> **Exercise goal**: Say how many lines in the entries below have the word "Click" in them, giving only the number.

(Stored records)
↓

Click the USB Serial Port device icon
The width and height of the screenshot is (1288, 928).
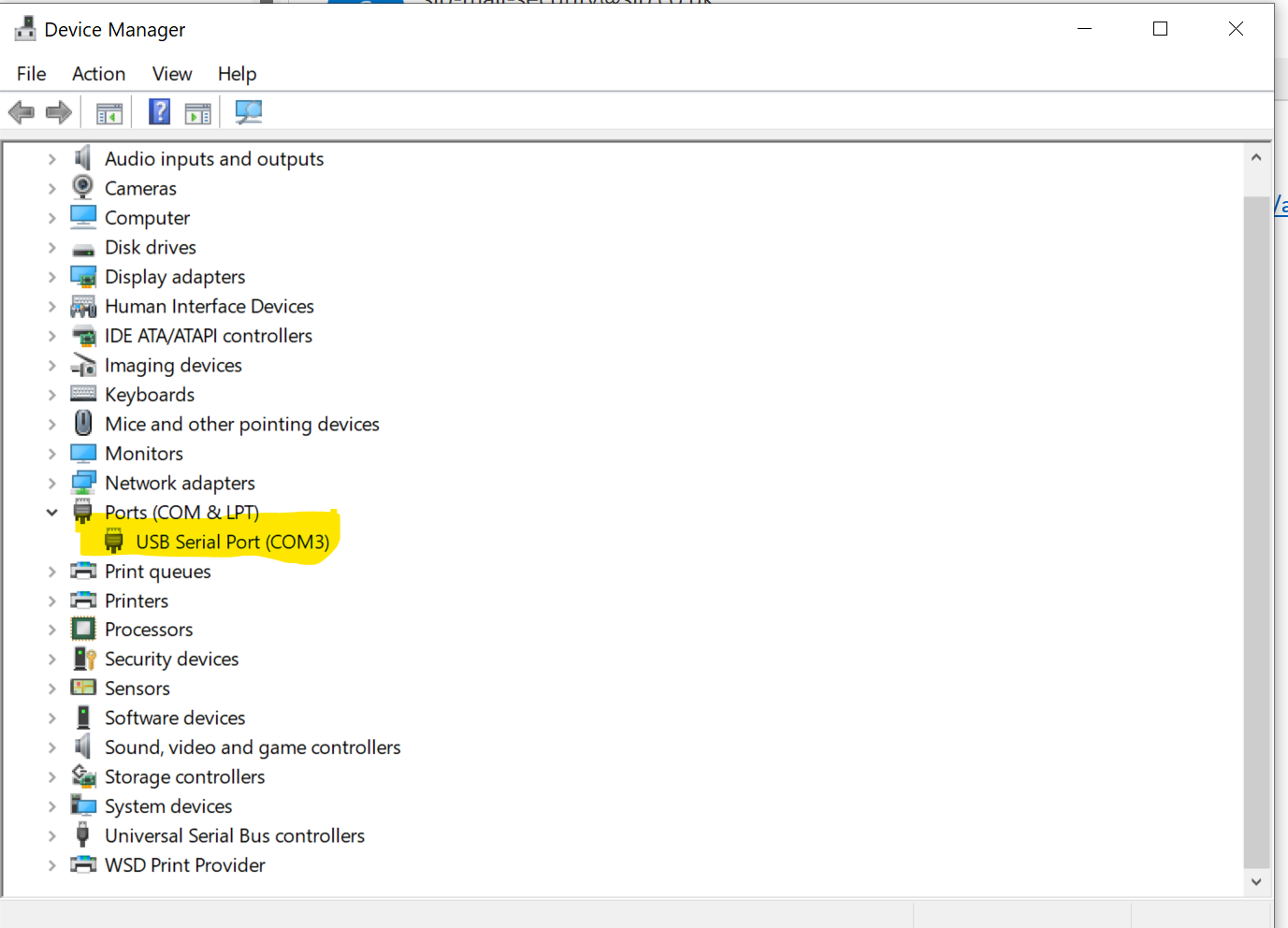pos(113,541)
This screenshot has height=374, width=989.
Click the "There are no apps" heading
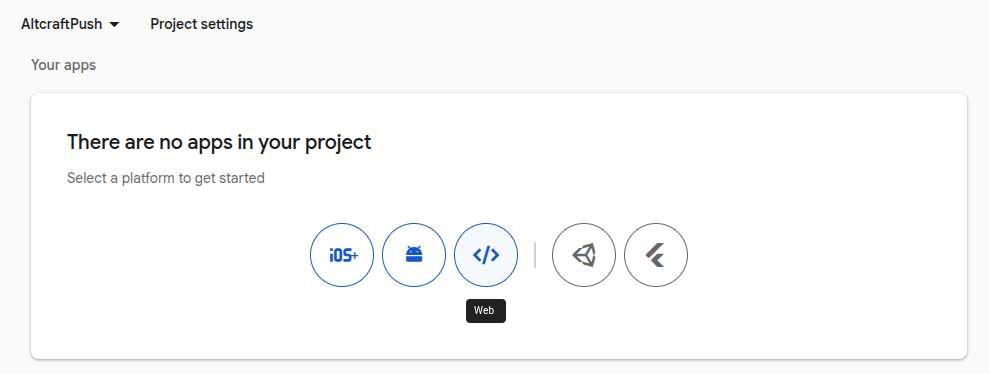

↑

> **Result for this exercise**: 2